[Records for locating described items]
____________________
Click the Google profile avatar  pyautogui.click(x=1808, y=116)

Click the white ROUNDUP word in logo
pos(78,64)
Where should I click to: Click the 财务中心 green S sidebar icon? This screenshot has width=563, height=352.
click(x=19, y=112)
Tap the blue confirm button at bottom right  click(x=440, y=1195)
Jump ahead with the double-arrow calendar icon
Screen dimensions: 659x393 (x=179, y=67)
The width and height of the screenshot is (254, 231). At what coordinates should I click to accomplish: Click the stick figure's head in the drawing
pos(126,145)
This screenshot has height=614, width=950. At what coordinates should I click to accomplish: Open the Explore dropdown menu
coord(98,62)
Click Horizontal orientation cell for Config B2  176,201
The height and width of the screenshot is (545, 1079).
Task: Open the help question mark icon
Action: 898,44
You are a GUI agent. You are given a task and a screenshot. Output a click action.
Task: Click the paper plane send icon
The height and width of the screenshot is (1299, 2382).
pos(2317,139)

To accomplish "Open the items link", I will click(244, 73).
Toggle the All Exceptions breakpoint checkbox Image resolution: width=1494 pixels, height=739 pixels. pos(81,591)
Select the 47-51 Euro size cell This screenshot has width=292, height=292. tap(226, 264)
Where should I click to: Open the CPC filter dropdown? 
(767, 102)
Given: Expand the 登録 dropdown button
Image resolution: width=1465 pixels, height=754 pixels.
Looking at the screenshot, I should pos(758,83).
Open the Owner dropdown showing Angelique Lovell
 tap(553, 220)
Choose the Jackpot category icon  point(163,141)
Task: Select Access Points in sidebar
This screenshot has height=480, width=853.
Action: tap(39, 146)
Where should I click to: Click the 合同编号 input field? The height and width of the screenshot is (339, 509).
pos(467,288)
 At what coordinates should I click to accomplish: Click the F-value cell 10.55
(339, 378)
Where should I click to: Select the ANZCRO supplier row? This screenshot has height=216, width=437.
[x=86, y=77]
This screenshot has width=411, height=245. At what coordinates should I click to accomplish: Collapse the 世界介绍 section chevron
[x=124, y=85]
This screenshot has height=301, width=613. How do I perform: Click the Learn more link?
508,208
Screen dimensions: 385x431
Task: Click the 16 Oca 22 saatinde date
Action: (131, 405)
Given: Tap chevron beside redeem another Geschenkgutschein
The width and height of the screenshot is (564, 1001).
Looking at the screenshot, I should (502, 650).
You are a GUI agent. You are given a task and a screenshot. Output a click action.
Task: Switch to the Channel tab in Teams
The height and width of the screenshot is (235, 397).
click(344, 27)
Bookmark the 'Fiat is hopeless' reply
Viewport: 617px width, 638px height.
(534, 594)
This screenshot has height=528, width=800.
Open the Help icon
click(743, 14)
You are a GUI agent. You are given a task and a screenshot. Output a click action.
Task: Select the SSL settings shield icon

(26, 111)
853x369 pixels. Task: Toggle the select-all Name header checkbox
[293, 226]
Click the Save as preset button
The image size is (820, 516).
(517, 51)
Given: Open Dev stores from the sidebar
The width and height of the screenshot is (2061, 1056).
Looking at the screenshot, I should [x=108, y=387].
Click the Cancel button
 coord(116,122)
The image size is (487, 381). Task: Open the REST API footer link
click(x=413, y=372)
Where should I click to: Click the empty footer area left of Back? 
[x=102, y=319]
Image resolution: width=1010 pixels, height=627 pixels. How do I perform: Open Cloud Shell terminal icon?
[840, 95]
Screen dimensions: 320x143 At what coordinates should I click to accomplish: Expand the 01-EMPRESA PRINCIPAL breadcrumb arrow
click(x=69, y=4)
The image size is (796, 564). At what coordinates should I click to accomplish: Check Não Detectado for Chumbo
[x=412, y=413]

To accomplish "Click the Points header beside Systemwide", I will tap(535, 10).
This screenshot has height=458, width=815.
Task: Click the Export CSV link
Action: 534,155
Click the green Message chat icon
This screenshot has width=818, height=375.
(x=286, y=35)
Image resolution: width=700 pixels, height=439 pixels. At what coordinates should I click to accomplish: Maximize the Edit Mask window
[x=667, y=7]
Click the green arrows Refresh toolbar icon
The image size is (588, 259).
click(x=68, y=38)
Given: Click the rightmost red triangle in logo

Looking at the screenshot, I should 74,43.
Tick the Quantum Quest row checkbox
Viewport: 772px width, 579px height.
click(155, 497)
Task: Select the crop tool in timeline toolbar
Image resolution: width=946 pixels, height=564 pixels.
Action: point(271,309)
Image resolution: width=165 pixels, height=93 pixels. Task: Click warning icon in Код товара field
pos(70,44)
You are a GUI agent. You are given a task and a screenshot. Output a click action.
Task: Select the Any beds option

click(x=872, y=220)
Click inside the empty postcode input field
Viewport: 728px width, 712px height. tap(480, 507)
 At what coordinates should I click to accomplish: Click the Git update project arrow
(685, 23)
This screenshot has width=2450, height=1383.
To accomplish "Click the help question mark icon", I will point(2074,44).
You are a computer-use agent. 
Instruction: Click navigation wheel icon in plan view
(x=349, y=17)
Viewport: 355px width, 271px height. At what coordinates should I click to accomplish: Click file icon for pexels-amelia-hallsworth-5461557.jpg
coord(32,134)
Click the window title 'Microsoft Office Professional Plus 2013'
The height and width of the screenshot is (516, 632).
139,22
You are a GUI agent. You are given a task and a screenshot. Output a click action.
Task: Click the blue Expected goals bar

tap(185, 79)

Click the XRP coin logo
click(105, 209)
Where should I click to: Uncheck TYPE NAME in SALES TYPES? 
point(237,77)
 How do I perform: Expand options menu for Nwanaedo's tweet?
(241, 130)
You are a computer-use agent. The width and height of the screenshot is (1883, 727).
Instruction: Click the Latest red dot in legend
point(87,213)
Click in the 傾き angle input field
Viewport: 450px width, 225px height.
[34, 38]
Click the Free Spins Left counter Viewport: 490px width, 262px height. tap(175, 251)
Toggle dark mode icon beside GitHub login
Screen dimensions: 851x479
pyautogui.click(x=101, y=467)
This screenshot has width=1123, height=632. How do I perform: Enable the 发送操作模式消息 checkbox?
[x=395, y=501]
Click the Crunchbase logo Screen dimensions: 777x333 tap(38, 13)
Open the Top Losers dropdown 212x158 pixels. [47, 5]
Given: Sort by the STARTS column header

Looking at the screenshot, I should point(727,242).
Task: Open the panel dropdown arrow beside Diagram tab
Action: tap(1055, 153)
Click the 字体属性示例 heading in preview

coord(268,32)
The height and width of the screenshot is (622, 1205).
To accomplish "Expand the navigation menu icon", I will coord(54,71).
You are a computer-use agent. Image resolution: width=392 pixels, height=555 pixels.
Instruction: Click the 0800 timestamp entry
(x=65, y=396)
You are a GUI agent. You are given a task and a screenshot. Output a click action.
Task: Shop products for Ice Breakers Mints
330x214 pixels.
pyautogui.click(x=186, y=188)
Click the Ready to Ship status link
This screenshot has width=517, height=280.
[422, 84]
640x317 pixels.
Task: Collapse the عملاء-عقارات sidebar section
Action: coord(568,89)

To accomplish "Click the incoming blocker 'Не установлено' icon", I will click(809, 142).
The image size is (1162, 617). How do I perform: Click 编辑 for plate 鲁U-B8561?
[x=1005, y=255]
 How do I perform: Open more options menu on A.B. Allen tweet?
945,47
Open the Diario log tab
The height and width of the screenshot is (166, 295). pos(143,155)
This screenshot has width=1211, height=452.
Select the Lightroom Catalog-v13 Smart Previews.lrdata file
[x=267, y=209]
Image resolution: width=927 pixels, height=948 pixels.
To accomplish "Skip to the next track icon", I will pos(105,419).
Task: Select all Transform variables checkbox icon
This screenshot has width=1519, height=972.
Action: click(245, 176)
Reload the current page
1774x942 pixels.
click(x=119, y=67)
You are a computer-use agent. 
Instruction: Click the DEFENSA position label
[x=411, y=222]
____________________
Copy every line of the records above verbatim.

COMPLETE ANSWER:
Click the Google profile avatar  pyautogui.click(x=1808, y=116)

Click the white ROUNDUP word in logo
pos(78,64)
Where should I click to: Click the 财务中心 green S sidebar icon? This screenshot has width=563, height=352.
click(x=19, y=112)
Tap the blue confirm button at bottom right  click(x=440, y=1195)
Jump ahead with the double-arrow calendar icon
Screen dimensions: 659x393 (x=179, y=67)
The width and height of the screenshot is (254, 231). At what coordinates should I click to accomplish: Click the stick figure's head in the drawing
pos(126,145)
This screenshot has height=614, width=950. At what coordinates should I click to accomplish: Open the Explore dropdown menu
coord(98,62)
Click Horizontal orientation cell for Config B2  176,201
The height and width of the screenshot is (545, 1079).
Task: Open the help question mark icon
Action: 898,44
You are a GUI agent. You are given a task and a screenshot. Output a click action.
Task: Click the paper plane send icon
The height and width of the screenshot is (1299, 2382).
pos(2317,139)

To accomplish "Open the items link", I will click(244, 73).
Toggle the All Exceptions breakpoint checkbox Image resolution: width=1494 pixels, height=739 pixels. pos(81,591)
Select the 47-51 Euro size cell This screenshot has width=292, height=292. tap(226, 264)
Where should I click to: Open the CPC filter dropdown? 
(767, 102)
Given: Expand the 登録 dropdown button
Image resolution: width=1465 pixels, height=754 pixels.
Looking at the screenshot, I should pos(758,83).
Open the Owner dropdown showing Angelique Lovell
 tap(553, 220)
Choose the Jackpot category icon  point(163,141)
Task: Select Access Points in sidebar
This screenshot has height=480, width=853.
Action: tap(39, 146)
Where should I click to: Click the 合同编号 input field? The height and width of the screenshot is (339, 509).
pos(467,288)
 At what coordinates should I click to accomplish: Click the F-value cell 10.55
(339, 378)
Where should I click to: Select the ANZCRO supplier row? This screenshot has height=216, width=437.
[x=86, y=77]
This screenshot has width=411, height=245. At what coordinates should I click to accomplish: Collapse the 世界介绍 section chevron
[x=124, y=85]
This screenshot has height=301, width=613. How do I perform: Click the Learn more link?
508,208
Screen dimensions: 385x431
Task: Click the 16 Oca 22 saatinde date
Action: (131, 405)
Given: Tap chevron beside redeem another Geschenkgutschein
The width and height of the screenshot is (564, 1001).
Looking at the screenshot, I should (502, 650).
You are a GUI agent. You are given a task and a screenshot. Output a click action.
Task: Switch to the Channel tab in Teams
The height and width of the screenshot is (235, 397).
click(344, 27)
Bookmark the 'Fiat is hopeless' reply
Viewport: 617px width, 638px height.
(534, 594)
This screenshot has height=528, width=800.
Open the Help icon
click(743, 14)
You are a GUI agent. You are given a task and a screenshot. Output a click action.
Task: Select the SSL settings shield icon

(26, 111)
853x369 pixels. Task: Toggle the select-all Name header checkbox
[293, 226]
Click the Save as preset button
The image size is (820, 516).
(517, 51)
Given: Open Dev stores from the sidebar
The width and height of the screenshot is (2061, 1056).
Looking at the screenshot, I should [x=108, y=387].
Click the Cancel button
 coord(116,122)
The image size is (487, 381). Task: Open the REST API footer link
click(x=413, y=372)
Where should I click to: Click the empty footer area left of Back? 
[x=102, y=319]
Image resolution: width=1010 pixels, height=627 pixels. How do I perform: Open Cloud Shell terminal icon?
[840, 95]
Screen dimensions: 320x143 At what coordinates should I click to accomplish: Expand the 01-EMPRESA PRINCIPAL breadcrumb arrow
click(x=69, y=4)
The image size is (796, 564). At what coordinates should I click to accomplish: Check Não Detectado for Chumbo
[x=412, y=413]

To accomplish "Click the Points header beside Systemwide", I will tap(535, 10).
This screenshot has height=458, width=815.
Task: Click the Export CSV link
Action: 534,155
Click the green Message chat icon
This screenshot has width=818, height=375.
(x=286, y=35)
Image resolution: width=700 pixels, height=439 pixels. At what coordinates should I click to accomplish: Maximize the Edit Mask window
[x=667, y=7]
Click the green arrows Refresh toolbar icon
The image size is (588, 259).
click(x=68, y=38)
Given: Click the rightmost red triangle in logo

Looking at the screenshot, I should 74,43.
Tick the Quantum Quest row checkbox
Viewport: 772px width, 579px height.
click(155, 497)
Task: Select the crop tool in timeline toolbar
Image resolution: width=946 pixels, height=564 pixels.
Action: point(271,309)
Image resolution: width=165 pixels, height=93 pixels. Task: Click warning icon in Код товара field
pos(70,44)
You are a GUI agent. You are given a task and a screenshot. Output a click action.
Task: Select the Any beds option

click(x=872, y=220)
Click inside the empty postcode input field
Viewport: 728px width, 712px height. tap(480, 507)
 At what coordinates should I click to accomplish: Click the Git update project arrow
(685, 23)
This screenshot has width=2450, height=1383.
To accomplish "Click the help question mark icon", I will point(2074,44).
You are a computer-use agent. 
Instruction: Click navigation wheel icon in plan view
(x=349, y=17)
Viewport: 355px width, 271px height. At what coordinates should I click to accomplish: Click file icon for pexels-amelia-hallsworth-5461557.jpg
coord(32,134)
Click the window title 'Microsoft Office Professional Plus 2013'
The height and width of the screenshot is (516, 632).
139,22
You are a GUI agent. You are given a task and a screenshot. Output a click action.
Task: Click the blue Expected goals bar

tap(185, 79)

Click the XRP coin logo
click(105, 209)
Where should I click to: Uncheck TYPE NAME in SALES TYPES? 
point(237,77)
 How do I perform: Expand options menu for Nwanaedo's tweet?
(241, 130)
You are a computer-use agent. The width and height of the screenshot is (1883, 727).
Instruction: Click the Latest red dot in legend
point(87,213)
Click in the 傾き angle input field
Viewport: 450px width, 225px height.
[34, 38]
Click the Free Spins Left counter Viewport: 490px width, 262px height. tap(175, 251)
Toggle dark mode icon beside GitHub login
Screen dimensions: 851x479
pyautogui.click(x=101, y=467)
This screenshot has width=1123, height=632. How do I perform: Enable the 发送操作模式消息 checkbox?
[x=395, y=501]
Click the Crunchbase logo Screen dimensions: 777x333 tap(38, 13)
Open the Top Losers dropdown 212x158 pixels. [47, 5]
Given: Sort by the STARTS column header

Looking at the screenshot, I should point(727,242).
Task: Open the panel dropdown arrow beside Diagram tab
Action: tap(1055, 153)
Click the 字体属性示例 heading in preview

coord(268,32)
The height and width of the screenshot is (622, 1205).
To accomplish "Expand the navigation menu icon", I will coord(54,71).
You are a computer-use agent. Image resolution: width=392 pixels, height=555 pixels.
Instruction: Click the 0800 timestamp entry
(x=65, y=396)
You are a GUI agent. You are given a task and a screenshot. Output a click action.
Task: Shop products for Ice Breakers Mints
330x214 pixels.
pyautogui.click(x=186, y=188)
Click the Ready to Ship status link
This screenshot has width=517, height=280.
[422, 84]
640x317 pixels.
Task: Collapse the عملاء-عقارات sidebar section
Action: coord(568,89)

To accomplish "Click the incoming blocker 'Не установлено' icon", I will click(809, 142).
The image size is (1162, 617). How do I perform: Click 编辑 for plate 鲁U-B8561?
[x=1005, y=255]
 How do I perform: Open more options menu on A.B. Allen tweet?
945,47
Open the Diario log tab
The height and width of the screenshot is (166, 295). pos(143,155)
This screenshot has width=1211, height=452.
Select the Lightroom Catalog-v13 Smart Previews.lrdata file
[x=267, y=209]
Image resolution: width=927 pixels, height=948 pixels.
To accomplish "Skip to the next track icon", I will pos(105,419).
Task: Select all Transform variables checkbox icon
This screenshot has width=1519, height=972.
Action: click(245, 176)
Reload the current page
1774x942 pixels.
click(x=119, y=67)
You are a computer-use agent. 
Instruction: Click the DEFENSA position label
[x=411, y=222]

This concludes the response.